"""

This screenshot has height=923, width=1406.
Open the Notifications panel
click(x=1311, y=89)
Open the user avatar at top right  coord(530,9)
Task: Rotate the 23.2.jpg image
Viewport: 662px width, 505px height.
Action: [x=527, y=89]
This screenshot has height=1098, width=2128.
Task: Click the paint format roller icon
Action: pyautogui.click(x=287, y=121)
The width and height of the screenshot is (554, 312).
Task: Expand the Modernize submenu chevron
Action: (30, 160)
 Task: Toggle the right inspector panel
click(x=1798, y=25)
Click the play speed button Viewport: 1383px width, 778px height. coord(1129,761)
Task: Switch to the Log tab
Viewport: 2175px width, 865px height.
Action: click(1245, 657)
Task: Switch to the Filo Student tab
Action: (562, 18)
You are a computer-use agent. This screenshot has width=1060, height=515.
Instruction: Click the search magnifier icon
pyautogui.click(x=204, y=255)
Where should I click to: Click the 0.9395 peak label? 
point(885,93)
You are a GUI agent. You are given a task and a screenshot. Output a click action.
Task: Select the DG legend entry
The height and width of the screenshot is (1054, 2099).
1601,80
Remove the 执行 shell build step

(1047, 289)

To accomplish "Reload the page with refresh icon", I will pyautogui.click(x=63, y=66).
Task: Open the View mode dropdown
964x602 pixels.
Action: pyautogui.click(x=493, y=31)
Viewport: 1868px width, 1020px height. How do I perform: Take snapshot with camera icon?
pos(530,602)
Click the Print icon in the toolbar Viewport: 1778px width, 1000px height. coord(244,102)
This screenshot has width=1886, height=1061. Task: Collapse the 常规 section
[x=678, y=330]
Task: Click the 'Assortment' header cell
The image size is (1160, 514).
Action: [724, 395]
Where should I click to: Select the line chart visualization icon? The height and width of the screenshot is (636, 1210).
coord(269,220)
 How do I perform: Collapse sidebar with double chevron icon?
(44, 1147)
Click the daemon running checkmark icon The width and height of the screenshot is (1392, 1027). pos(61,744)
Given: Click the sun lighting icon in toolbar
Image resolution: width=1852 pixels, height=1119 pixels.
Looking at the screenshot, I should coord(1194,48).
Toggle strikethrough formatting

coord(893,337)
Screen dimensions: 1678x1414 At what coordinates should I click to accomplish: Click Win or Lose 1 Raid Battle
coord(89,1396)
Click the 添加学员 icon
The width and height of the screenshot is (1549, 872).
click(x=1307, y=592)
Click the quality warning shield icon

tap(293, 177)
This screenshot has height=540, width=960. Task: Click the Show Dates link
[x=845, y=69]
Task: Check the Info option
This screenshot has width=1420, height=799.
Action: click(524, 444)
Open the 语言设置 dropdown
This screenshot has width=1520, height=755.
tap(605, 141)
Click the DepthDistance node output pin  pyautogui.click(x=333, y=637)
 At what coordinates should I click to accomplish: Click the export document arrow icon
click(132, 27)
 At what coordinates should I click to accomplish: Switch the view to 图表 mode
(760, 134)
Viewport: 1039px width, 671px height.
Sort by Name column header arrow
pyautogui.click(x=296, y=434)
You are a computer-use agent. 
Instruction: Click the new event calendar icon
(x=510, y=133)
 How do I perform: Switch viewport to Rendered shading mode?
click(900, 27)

"""

Would you please return all lines of the data that include the word "agent"?

* Exercise solution
You are a computer-use agent. This screenshot has width=1060, height=515.
You are a GUI agent. You are given a task and a screenshot. Output a click action.
You are a computer-use agent. 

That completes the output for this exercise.